L'ultima madre, di Giovanni GrecoAlla fine del testo ritroviamo la stessa descrizione, con qualche variazione: un’inclusione che abbraccia l’intera storia, una storia che cerca di scavare nella storia di un paese come l’Argentina che è stata sconquassata da una guerra interna incredibile.

Giovanni Greco ne L’ultima madre racconta quindi la storia dei desaparecidos argentini e delle madri e nonne di maggio che eroicamente li hanno cercati. In un’intervista l’autore parla delle fonti che ci sono dietro la stesura del romanzo (che nasce come progetto teatrale):

Le fonti sono state molteplici, scritte e orali. Libri letti, documenti consultati, come il rapporto Nunca mas sulle violazioni dei diritti umani negli anni della dittatura militare, ma anche romanzi argentini e non solo. E soprattutto molti incontri e interviste in loco, con donne e uomini, ragazzi e ragazze, le cui parole sono penetrate nel racconto insieme alle strade, ai vicoli, ai luoghi anonimi o memorabili di una città irresistibile come Buenos Aires.

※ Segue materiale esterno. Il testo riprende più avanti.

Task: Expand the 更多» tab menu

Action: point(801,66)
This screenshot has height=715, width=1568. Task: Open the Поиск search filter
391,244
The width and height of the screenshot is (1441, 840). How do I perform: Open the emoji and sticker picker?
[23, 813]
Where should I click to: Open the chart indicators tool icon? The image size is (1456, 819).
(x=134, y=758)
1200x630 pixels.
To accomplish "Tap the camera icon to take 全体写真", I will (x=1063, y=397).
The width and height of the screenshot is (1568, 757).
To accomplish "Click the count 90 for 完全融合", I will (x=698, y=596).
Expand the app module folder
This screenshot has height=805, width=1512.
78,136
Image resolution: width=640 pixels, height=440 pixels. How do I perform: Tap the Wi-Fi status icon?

A me è capitato, per fare solo un esempio, di andare alla ESMA, il più grande centro di detenzione clandestino di Buenos Aires, dove sono scomparse circa 5000 persone, oggi Museo della Memoria, proprio il giorno in cui uno dei ragazzi che ha recuperato la propria identità, tornava a rivedere la cella, il pavimento della cella dove la madre lo aveva messo al mondo prima che gli fosse strappato di mano, quella madre biologica che lui non ha mai incontrato. È stata una delle esperienze più forti che mi sia mai capitato di vivere e che è valsa più di mille libri e di troppe parole.

Il romanzo L’ultima madre è pubblicato da Nutrimenti in collaborazione con Feltrinelli, nella collana Indies che vuole proporre le voci nuove della narrativa italiana.